Re: [PATCH 1/2] fs: add support for LOOKUP_NONBLOCK

Jens Axboe <axboe@xxxxxxxxx> · Fri, 11 Dec 2020 08:57:26 -0700

On 12/10/20 7:35 PM, Al Viro wrote:
> On Thu, Dec 10, 2020 at 01:01:13PM -0700, Jens Axboe wrote:
>> io_uring always punts opens to async context, since there's no control
>> over whether the lookup blocks or not. Add LOOKUP_NONBLOCK to support
>> just doing the fast RCU based lookups, which we know will not block. If
>> we can do a cached path resolution of the filename, then we don't have
>> to always punt lookups for a worker.
>>
>> During path resolution, we always do LOOKUP_RCU first. If that fails and
>> we terminate LOOKUP_RCU, then fail a LOOKUP_NONBLOCK attempt as well.
> 
> In effect you are adding a mode where
> 	* unlazy would fail, except when done from complete_walk()
> 	* ->d_revalidate() wouldn't be attempted at all (not even with LOOKUP_RCU)
> 	* ... but ->get_link() in RCU mode would
> 	* ... and so would everything done after complete_walk() in
> do_open(), very much including the joys like mnt_want_write() (i.e. waiting for
> frozen fs to thaw), handling O_TRUNC, calling ->open() itself...
> 
> So this "not punting lookups for a worker" looks fishy as hell - if you care
> about blocking operations, you haven't really won anything.
> 
> And why exactly is the RCU case of ->d_revalidate() worth buggering off (it
> really can't block - it's called under rcu_read_lock() and it does *not*
> drop it)?
> 
> _IF_ for some theoretical exercise you want to do "lookup without dropping
> out of RCU", just add a flag that has unlazy_walk() fail.  With -ECHILD.
> Strip it away in complete_walk() and have path_init() with that flag
> and without LOOKUP_RCU fail with -EAGAIN.  All there is to it.

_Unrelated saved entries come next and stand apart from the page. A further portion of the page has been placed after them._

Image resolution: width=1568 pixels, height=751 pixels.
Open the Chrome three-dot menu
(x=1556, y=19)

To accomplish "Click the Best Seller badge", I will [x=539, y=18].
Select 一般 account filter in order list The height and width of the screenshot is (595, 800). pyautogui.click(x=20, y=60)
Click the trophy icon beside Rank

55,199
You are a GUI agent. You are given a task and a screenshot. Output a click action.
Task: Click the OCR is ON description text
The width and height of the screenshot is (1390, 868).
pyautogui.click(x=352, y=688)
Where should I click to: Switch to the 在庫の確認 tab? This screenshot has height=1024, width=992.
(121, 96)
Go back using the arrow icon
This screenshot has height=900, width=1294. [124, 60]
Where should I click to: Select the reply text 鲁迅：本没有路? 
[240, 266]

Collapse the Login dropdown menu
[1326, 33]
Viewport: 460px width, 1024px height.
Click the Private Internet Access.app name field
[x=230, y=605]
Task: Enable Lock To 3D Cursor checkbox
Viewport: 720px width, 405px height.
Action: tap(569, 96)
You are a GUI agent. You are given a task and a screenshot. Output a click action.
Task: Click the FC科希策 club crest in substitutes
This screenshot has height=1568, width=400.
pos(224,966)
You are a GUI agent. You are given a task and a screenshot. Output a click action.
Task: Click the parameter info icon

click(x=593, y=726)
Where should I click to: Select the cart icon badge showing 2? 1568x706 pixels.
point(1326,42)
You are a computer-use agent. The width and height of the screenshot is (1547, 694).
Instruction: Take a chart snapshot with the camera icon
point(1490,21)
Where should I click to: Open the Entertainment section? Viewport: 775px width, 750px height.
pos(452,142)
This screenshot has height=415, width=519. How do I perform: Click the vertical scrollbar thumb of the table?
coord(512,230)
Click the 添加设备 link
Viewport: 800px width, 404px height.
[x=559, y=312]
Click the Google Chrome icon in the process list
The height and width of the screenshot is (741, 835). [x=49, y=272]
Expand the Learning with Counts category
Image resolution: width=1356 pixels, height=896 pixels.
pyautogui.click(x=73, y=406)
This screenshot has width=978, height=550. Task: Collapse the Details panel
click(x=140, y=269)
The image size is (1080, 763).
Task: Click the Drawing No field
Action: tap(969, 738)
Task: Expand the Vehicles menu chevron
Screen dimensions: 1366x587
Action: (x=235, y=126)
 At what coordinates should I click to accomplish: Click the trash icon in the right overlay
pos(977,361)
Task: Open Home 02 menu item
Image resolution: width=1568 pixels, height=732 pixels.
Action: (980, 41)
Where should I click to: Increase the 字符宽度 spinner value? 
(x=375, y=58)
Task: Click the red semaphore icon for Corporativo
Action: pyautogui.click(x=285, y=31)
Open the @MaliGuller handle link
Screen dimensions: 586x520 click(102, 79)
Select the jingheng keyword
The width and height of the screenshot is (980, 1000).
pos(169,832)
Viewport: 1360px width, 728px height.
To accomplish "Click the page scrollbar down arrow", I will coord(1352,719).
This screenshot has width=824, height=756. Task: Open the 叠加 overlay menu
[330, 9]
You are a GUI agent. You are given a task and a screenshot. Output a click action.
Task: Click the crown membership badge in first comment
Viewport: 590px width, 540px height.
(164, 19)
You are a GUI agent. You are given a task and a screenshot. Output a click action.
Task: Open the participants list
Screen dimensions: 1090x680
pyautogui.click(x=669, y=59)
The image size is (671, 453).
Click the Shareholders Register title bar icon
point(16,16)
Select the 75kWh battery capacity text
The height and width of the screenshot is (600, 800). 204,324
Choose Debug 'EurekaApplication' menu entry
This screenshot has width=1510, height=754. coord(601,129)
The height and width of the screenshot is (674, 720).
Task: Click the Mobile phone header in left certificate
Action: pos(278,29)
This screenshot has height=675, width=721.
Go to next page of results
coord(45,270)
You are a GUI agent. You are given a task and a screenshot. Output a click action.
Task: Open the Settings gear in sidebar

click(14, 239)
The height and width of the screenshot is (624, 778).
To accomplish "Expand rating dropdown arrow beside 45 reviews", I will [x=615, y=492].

Thanks Al, that makes for an easier implementation. I like that suggestion,
boils it down to just three hunks (see below).

For io_uring, the concept is just to perform the fast path inline. The
RCU lookup serves that purpose nicely - if we fail that, then it's expected
to take the latency hit of going async.

> It still leaves you with fuckloads of blocking operations (and that's
> "blocking" with "until admin thaws the damn filesystem several hours
> down the road") after complete_walk(), though.

But that's true (and expected) for any open that isn't non-blocking.

diff --git a/fs/namei.c b/fs/namei.c
index d7952f863e79..d49c72e34c6e 100644
--- a/fs/namei.c
+++ b/fs/namei.c
@@ -686,6 +686,8 @@ static bool unlazy_walk(struct nameidata *nd)
 	BUG_ON(!(nd->flags & LOOKUP_RCU));
 
 	nd->flags &= ~LOOKUP_RCU;
+	if (nd->flags & LOOKUP_NONBLOCK)
+		goto out1;
 	if (unlikely(!legitimize_links(nd)))
 		goto out1;
 	if (unlikely(!legitimize_path(nd, &nd->path, nd->seq)))
@@ -792,6 +794,7 @@ static int complete_walk(struct nameidata *nd)
 		 */
 		if (!(nd->flags & (LOOKUP_ROOT | LOOKUP_IS_SCOPED)))
 			nd->root.mnt = NULL;
+		nd->flags &= ~LOOKUP_NONBLOCK;
 		if (unlikely(unlazy_walk(nd)))
 			return -ECHILD;
 	}
@@ -2209,6 +2212,9 @@ static const char *path_init(struct nameidata *nd, unsigned flags)
 
 	if (!*s)
 		flags &= ~LOOKUP_RCU;
+	/* LOOKUP_NONBLOCK requires RCU, ask caller to retry */
+	if ((flags & (LOOKUP_RCU | LOOKUP_NONBLOCK)) == LOOKUP_NONBLOCK)
+		return ERR_PTR(-EAGAIN);
 	if (flags & LOOKUP_RCU)
 		rcu_read_lock();
 

-- 
Jens Axboe